Overview of pipeline
The pipeline for this project consists of four-part. A classification model, that can verify the correct College ID card image from the pool of images. Before passing the Images to the text detection and recognition model, we corrected the image orientation by passing through the Rotate-Net model. The last stage of the pipeline was to match the OCR results from the ground truth to validate an ID card, this was done by the custom algorithm with fuzzy string matching. In the subsequent sections, we have compared different deep learning models, evaluated them on our dataset, and selected the appropriate to achieve maximum efficiency.
Data exploration
To build the model pipeline and define the problem statement more transparently it was important to introspect the image data we have and measure the variation. As a dataset we started with around 2000 images of which 1800 were valid college ID cards. The rest 200 images consist of aadhaar cards, pan cards, passport size photo and other random images. Most of the images in our dataset were clicked by mobile camera, thus some images were blur, low resolution, presence of background noise and randomly oriented. Many of them were end to end cropped, but it was estimated that only around 2-3 percent of images have background noise. It was estimated that around 8 percent of images were oriented at different angle
Classification Model
Every college has a unique ID card format. Some of the college ID cards were of shape, height ratio
width, 2:5, others were 5:2. Each college ID card was having a different color, different logos, in some
information was typed others were handwritten. This variation of image data made our classification
problem more complex.
However there were few features that humans can identify, every ID card was rectangular in shape, had a
passport size photo of the candidate present inside the ID card, also some textual information like Name,
Roll No., College/University Name was present. Now our task was to segregate these images. On the other
side, non-ID cards have some pattern associated with them, aadhaar cards have a lot of similar features
like the presence of Indian emblem, Indian flag colored strips, QR code, etc. So was the case for PAN
cards.
So we made our classification model with four classes, College ID cards, Aadhaar Cards, PAN cards, and
others.

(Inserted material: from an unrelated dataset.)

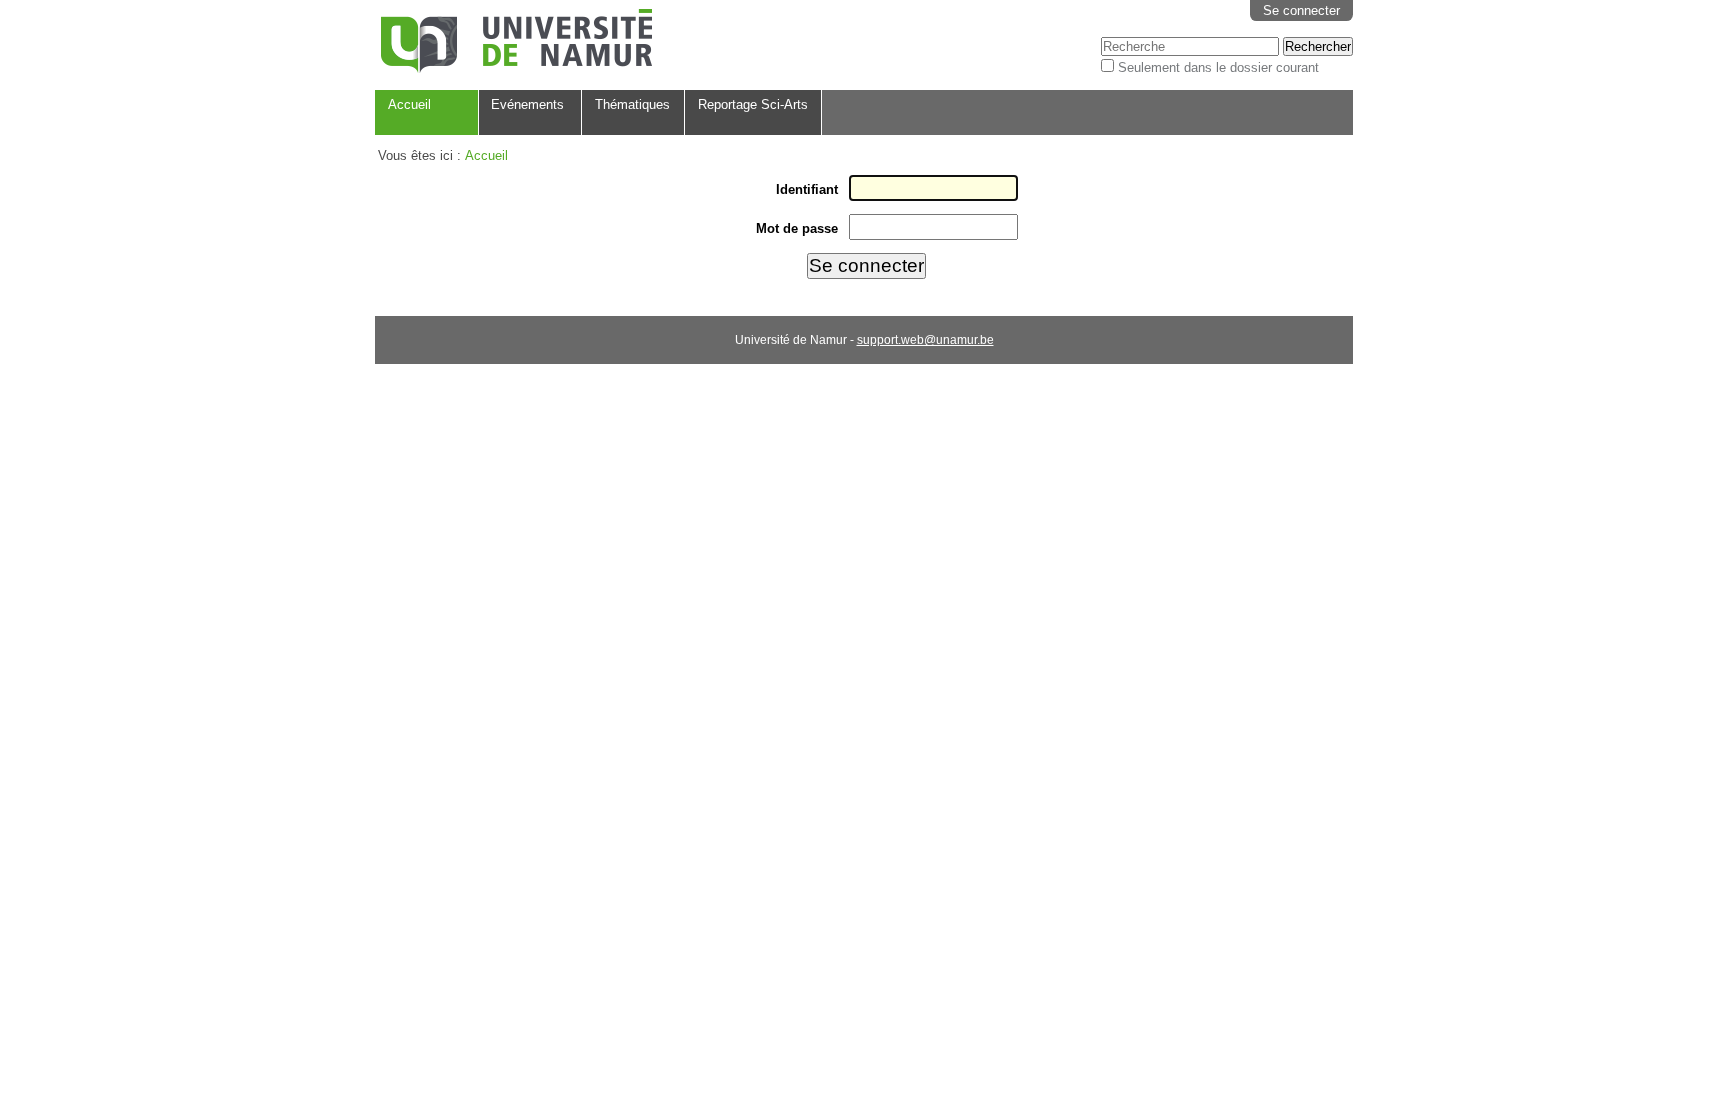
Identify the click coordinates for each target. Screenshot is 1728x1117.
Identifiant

Others include those images which rarely occur in the dataset, mainly selfies, backgrounds, photos
of faces, etc.
Rotate-Net
We have seen that around 10 percent of images in our dataset were in the wrong orientation, specifically for our case they were orientated. ResNet model requires images to be of size 224X224X3. We resized images and also normalized them according to the mean and standard deviation of ImageNet Data set. We trained our model to thirty epochs using Adam optimizer with learning rate of 0.0001 and categorical cross-entropy loss function. With this we got accuracy of 91 percent on our validation set. To improve our accuracy we made few changes in our dataset.Every ID card has a passport size photo of the student. If we try to correct the orientation of faces present in the ID card, eventually we will correct the ID card orientation. So in our dataset we introduced the images of faces available in the open-source data repository. Our hypothesis was that extracting features of faces is easier than the text data present.
Text detection and Recognition
Results of OCR
Fuzzy String Matching
The word fuzzy means something that is difficult to understand and explain precisely. In the context of
string matching, fuzzy string matching implies imprecise or approximate string matching. Thus, rather than
a strict true or false, fuzzy string matching would tell how similar are the two given strings.
In this project, we have employed fuzzy string matching to match the text recognised from the ID card to
the information given by students while registering. The reasons for using fuzzy string matching rather
than an exact string matching are as follow:
The text recognition model isn't 100% reliable and so it may make mistakes. An exact string matching
would fail in this scenario, while the fuzzy one would give some score of similarity
- Students may enter information which is logically the same as that on their ID card but is not literally the same. As an example, students often interchange "Engineering" with "Engg." and vice versa. They are not the exact same string but have the same meaning.
- Thus, using fuzzy string matching makes this ID card validation robust and close to the real world.